**WHAT TO WORK ON**
A – According to the article on lawsuits over state abortion bans, who is the president of the Center for Reproductive Rights?
B – In the article on lawsuits over state abortion bans, condense the paragraph beginning "The plaintiffs in the Tennessee case include" into a shorter version that keeps its main facts.
C – Retype a passage from the article on lawsuits over state abortion bans, beginning at the words "In a news conference" and stopping after the words "risk of punishment.".

**STUDY TEXT**
•••••

In a news conference on Tuesday, leaders of the Center for Reproductive Rights said that the limited exceptions in state abortion bans were written with terminology doctors do not use and that they made it unclear when doctors might be at risk of punishment.

“What these laws are forcing physicians to do is to weigh the very real threats of criminal prosecution against the health and well-being of their patients,” said Nancy Northup, the group’s president.

In the Texas case, after a hearing in July in which several women gave tear-filled testimony, a judge issued a temporary exemption to the state’s abortion ban that would allow patients with serious pregnancy complications to obtain abortions, but the exemption was blocked when the state immediately appealed. The case is scheduled for trial next year.

The lawsuits filed Tuesday against Tennessee and Idaho — which include eight patients, four doctors and an Idaho medical organization — not only ask for clarification about which situations qualify as medical emergencies eligible for abortions but also ask the states’ courts to expand the exemptions so that pregnancies with lethal fetal anomalies can be legally aborted.

The plaintiffs in the Tennessee case include Nicole Blackmon, who said she was 15 weeks pregnant when she learned that the fetus had a fatal medical condition. Tennessee’s abortion ban does not include exceptions for severe fetal anomalies, so she could not receive an abortion in the state. Ms. Blackmon could not afford to travel to another state, and at seven months into her pregnancy, after her health was worsening, gave birth to a stillborn baby, she said at Tuesday’s news conference.

“That law forced me to carry a baby for months that was never going to live and easily could have killed me,” said Ms. Blackmon, who said that shortly before she became pregnant last year, her 14-year-old son Daniel was killed in a drive-by shooting. “I was left with waiting to lose another child in the same year,” she said.

Tennessee’s attorney general’s office said it had not yet received the center’s lawsuit and will review it when it does.

In Oklahoma, Ms. Statton, a mother of three, first went to a local Catholic hospital, which told her she was having a miscarriage. The next day she visited her obstetrician-gynecologist, who determined that she had a partial molar pregnancy, a condition in which an egg has been fertilized by two sperm, creating an embryo with too many chromosomes, which cannot survive. The condition can cause the development of precancerous sacs or cysts in the uterus, which can rupture and cause severe bleeding or can develop into cancer.

•••••

**INFORMATION PROVIDED**

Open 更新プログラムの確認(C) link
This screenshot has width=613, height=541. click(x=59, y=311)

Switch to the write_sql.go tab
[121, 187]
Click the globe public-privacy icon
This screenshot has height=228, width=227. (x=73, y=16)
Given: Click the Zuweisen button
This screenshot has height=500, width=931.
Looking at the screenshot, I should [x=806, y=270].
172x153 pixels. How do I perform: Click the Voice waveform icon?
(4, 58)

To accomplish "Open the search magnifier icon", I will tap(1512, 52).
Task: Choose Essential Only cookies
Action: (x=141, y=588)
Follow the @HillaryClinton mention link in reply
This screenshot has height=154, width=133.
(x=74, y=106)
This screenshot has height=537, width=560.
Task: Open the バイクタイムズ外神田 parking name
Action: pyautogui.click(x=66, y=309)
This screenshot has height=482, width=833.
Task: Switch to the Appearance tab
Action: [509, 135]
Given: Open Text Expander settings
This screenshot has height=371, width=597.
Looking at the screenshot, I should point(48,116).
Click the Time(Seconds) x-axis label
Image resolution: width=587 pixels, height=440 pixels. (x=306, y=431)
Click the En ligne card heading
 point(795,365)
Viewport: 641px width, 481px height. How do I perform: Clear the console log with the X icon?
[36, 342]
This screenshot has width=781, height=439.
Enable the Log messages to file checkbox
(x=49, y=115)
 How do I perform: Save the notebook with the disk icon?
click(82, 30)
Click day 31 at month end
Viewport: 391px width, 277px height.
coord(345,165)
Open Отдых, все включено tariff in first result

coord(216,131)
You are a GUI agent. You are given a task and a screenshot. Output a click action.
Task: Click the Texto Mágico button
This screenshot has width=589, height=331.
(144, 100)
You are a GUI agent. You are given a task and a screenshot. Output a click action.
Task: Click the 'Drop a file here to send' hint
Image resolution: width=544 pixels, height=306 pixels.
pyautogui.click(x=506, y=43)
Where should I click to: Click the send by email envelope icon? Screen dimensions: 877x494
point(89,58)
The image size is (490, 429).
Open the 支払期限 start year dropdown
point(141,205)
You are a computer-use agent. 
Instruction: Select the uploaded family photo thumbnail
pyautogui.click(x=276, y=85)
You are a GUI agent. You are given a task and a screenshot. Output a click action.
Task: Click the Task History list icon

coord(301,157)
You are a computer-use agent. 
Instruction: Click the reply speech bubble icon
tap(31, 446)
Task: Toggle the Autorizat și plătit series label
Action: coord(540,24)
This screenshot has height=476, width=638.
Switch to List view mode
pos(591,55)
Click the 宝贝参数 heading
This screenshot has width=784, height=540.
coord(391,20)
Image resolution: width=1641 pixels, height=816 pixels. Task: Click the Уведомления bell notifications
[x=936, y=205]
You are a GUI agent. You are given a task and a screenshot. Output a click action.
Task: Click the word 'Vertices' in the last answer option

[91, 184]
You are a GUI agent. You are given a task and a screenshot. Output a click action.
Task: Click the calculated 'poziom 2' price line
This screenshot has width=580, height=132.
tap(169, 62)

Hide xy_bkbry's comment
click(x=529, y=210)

•••••

**RESPONSES PER TASK**
A – Nancy Northup

B – Nicole Blackmon, a plaintiff in the Tennessee case, learned at 15 weeks of pregnancy that the fetus had a fatal condition. Tennessee's ban has no exception for severe fetal anomalies, so she could not get an abortion in the state, and she could not afford to travel elsewhere. At seven months, with her health worsening, she gave birth to a stillborn baby.

C –
In a news conference on Tuesday, leaders of the Center for Reproductive Rights said that the limited exceptions in state abortion bans were written with terminology doctors do not use and that they made it unclear when doctors might be at risk of punishment.